#!/bin/bash

#
# This script compiles snippets of x86 assembler to find what the binary/machine code is for those instructions.
# It does this for various register combinations and specific immediate/address values. The snippets of assembler
# are what will be required by a JIT compiler for a VM to translate VM instructions in to native instructions,
# or for a simple assembler to be able to convert and output native code.
#


mkdir -p tmp

# output contains zeros for padding at end of file, so we need to insert an instruction at the
# end to determine which zero bytes are just for padding, and which might be part of the instruction.
# We can do this with a nop which is 0x90. If at the end of the file it is say  0xAD, 0x90, 0x00, 0x00
# we can then say that there are 2 zero padding bytes, and we can remove the last 3 (including the 0x90
# of the nop).
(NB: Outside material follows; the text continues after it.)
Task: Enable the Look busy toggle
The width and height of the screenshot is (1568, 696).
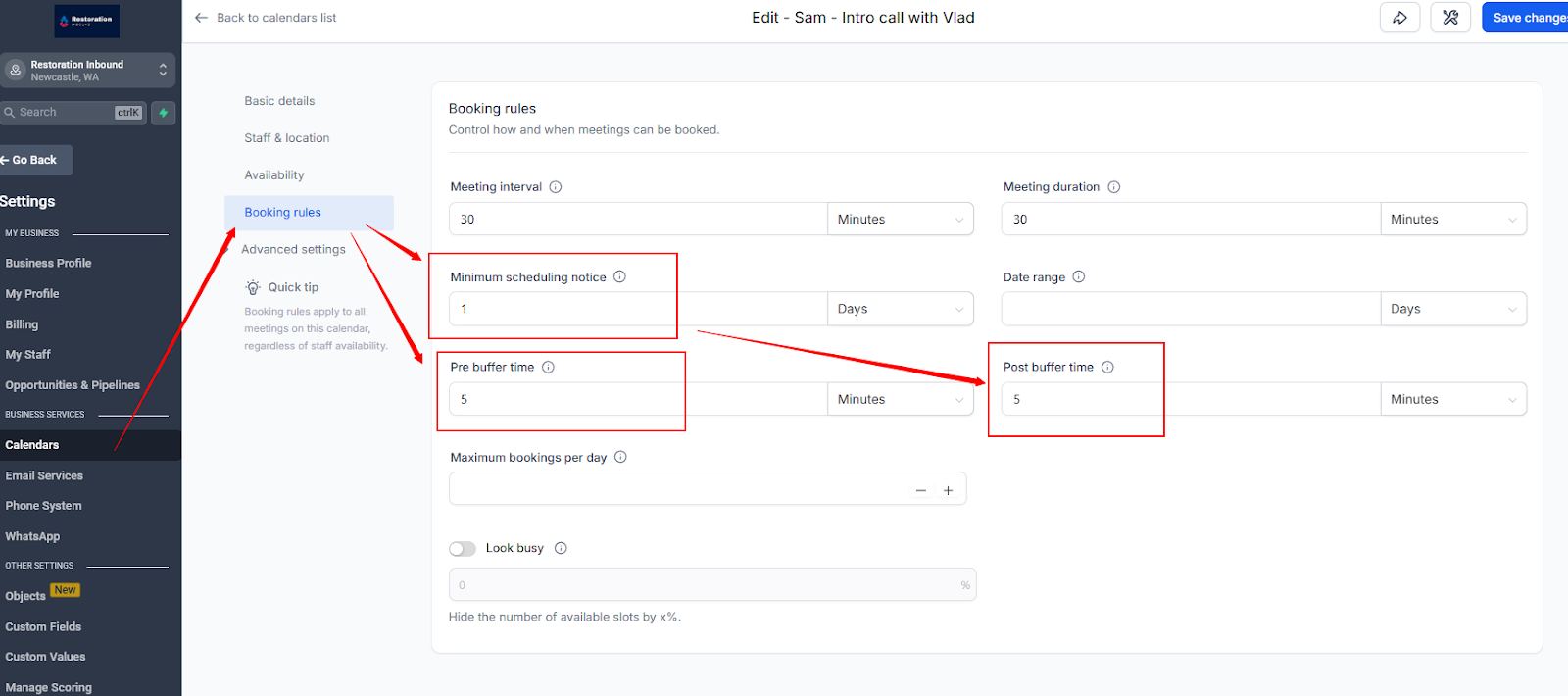Action: 463,549
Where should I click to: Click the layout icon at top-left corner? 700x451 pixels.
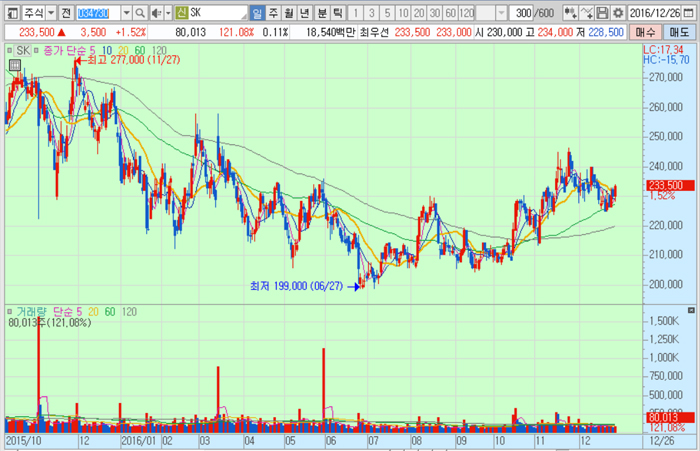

If it was 0xAD, 0x90, we know there was no padding, and we just remove the inserted nop. 
terminal_instruction="nop"

# can't used the stack pointer register as a general register, so perhaps the VM should have 15 or less general purpose registers?
# if 15, that will probably be able to translate fine to x64 and ARM easily, and others too like MIPS or whatever others, but not
# sure about the really really low end. Seems the ESP8266 has a 106micro processor which has 16 registers, so also okay.

x86_regs=(0:rax 1:rcx 2:rdx 3:rbx 4:rbp 5:rsi 6:rdi 7:r8 8:r9 9:r10 10:r11 11:r12 12:r13 13:r14 14:r15) # eax ebs ecx edx esi edi)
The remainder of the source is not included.